Kutipan Teks:
╭──
Jumat, 27 Maret 2015

KEWARGANEGARAAN REPUBLIK INDONESIA

KEWARGANEGARAAN REPUBLIK INDONESIA
A.    Pendahuluan
Menjadikan Hukum Tata Negara sebagai sebuah obyek kajian, tidak hanya di dalamnya membahas mengenai organisasi dan tata kerja organ-organ atau alat-alat perlengkapan negara, hubungan antar alat perlengkapan negarabaik horizontal maupun vertikal, juga mempelajari hubungan antara alat-alat perlengkapan negara dengan warga negara. Obyek kajian Hukum Tata Negara yang demikian ini tentu dilandasi oleh kenyataan bahwa proses terbentuknya negara, tidak mungkin meninggalkan salah satu unsur utamanya, yakni Warga Negara (rakyat).
Di dalam teori kedaulatan rakyat dinyatakan bahwa terbentuknya sebuah negara tidak adalah disebabkan oleh adanya kontrak sosial atau perjanjian masyarakat. Hal ini menunjukkan bahwa antara negara dan Warga Negara merupaka dua hal yang saling berkaitan. Bahkan tidak mungkin dapat dipisahkan. Oleh sebab itu masalah kewarganegaraan termasuk di dalamnya hak-hak asasi manusia menjadi pokok bahasan yang tidak akan ditinggalkan dalam mempelajari Hukum Tata Negara.
B.     Pengertian Warga Negara
Warga negara adalah sekelompok orang yang berdasarkan ketentuan hukum berstatus sebagai pendukung tertib hukum negara. Mereka mempunyai hak-hak dari negara dan kewajiban-kewajiban tertentu terhadap negara.[1]
Di lain buku disebutkan bahwa rakyat sebuah negara meliputi semua orang yang bertempat tinggal di dalam wilayah kekuasaan negara dan tunduk pada kekuasaan negara itu. Pada permulaan rakyat di suatu negara hanya terdiri dari orang-orang dari satu keturunan yang berasal dari satu nenek moyang, dalam hal ini faktor yang terpenting adalah pertalian darah. Akan tetapi wilayah negara itu didatangi oleh orang-orang dari negara lain yang mempunyai nenek moyang pula.
Sekarang faktor bertempat tinggal bersama juga turut menentukan apakah seseorang termasuk dalam pengertian rakyat dalam negara itu. Adapun orang-orang yang berada di wilayah suatu negara dapat dibagi atas penduduk dan bukan penduduk.
╰──
Yang Harus Dikerjakan:
1. Sebutkan semua hal yang menurut teks tentang kewarganegaraan dibahas atau dipelajari dalam Hukum Tata Negara sebagai obyek kajian.
2. Salin persis baris-baris dalam catatan, mulai dari baris yang memuat "has height=740, width=950." sampai baris terakhir catatan, termasuk kedua baris ujungnya.

Catatan penunjukan teks dan elemen:
╭──
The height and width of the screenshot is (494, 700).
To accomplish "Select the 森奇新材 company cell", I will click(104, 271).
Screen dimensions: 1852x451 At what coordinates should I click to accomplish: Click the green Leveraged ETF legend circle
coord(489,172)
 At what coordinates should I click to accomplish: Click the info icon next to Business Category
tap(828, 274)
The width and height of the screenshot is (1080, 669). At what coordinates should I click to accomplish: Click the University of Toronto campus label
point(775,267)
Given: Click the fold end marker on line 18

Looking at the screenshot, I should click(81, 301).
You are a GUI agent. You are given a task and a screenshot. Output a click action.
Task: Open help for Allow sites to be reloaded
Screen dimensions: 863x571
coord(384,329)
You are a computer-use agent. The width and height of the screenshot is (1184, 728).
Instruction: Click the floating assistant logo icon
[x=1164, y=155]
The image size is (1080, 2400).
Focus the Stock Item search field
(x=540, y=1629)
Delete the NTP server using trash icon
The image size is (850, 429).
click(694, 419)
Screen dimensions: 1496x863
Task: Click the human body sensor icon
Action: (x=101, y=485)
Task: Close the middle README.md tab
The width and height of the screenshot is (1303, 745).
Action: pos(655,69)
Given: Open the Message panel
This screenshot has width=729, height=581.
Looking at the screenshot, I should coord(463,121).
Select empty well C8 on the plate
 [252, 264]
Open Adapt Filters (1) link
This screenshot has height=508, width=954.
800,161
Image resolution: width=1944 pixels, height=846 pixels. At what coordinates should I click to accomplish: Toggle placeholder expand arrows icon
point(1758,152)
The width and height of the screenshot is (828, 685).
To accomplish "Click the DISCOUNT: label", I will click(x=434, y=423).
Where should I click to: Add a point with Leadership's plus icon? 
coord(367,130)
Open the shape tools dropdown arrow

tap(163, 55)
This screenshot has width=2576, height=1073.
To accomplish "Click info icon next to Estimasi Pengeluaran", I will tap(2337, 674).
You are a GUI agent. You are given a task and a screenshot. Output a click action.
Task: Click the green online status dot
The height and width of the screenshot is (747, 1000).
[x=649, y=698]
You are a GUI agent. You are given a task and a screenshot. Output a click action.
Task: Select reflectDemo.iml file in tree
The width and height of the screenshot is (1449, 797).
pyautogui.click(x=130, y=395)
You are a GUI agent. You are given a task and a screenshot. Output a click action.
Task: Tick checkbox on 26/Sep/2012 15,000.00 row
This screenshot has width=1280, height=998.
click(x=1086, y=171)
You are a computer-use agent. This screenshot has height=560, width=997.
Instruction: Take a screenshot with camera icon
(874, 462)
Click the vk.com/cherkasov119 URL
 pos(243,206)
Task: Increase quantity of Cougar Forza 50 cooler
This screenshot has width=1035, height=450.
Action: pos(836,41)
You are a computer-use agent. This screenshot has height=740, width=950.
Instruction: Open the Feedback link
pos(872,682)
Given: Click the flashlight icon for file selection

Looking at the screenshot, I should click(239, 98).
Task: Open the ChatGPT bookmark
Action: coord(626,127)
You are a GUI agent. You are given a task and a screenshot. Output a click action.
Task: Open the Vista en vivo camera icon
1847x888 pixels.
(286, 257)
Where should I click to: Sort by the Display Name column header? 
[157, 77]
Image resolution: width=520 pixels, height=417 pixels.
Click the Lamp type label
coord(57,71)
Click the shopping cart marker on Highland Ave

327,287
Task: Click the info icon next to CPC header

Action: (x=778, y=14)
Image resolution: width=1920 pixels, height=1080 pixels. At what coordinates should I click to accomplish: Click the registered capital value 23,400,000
╰──
Hasil per Tugas:
1.
- Organisasi dan tata kerja organ-organ atau alat-alat perlengkapan negara
- Hubungan antar alat perlengkapan negara, baik horizontal maupun vertikal
- Hubungan antara alat-alat perlengkapan negara dengan warga negara

2.
You are a computer-use agent. This screenshot has height=740, width=950.
Instruction: Open the Feedback link
pos(872,682)
Given: Click the flashlight icon for file selection

Looking at the screenshot, I should click(239, 98).
Task: Open the ChatGPT bookmark
Action: coord(626,127)
You are a GUI agent. You are given a task and a screenshot. Output a click action.
Task: Open the Vista en vivo camera icon
1847x888 pixels.
(286, 257)
Where should I click to: Sort by the Display Name column header? 
[157, 77]
Image resolution: width=520 pixels, height=417 pixels.
Click the Lamp type label
coord(57,71)
Click the shopping cart marker on Highland Ave

327,287
Task: Click the info icon next to CPC header

Action: (x=778, y=14)
Image resolution: width=1920 pixels, height=1080 pixels. At what coordinates should I click to accomplish: Click the registered capital value 23,400,000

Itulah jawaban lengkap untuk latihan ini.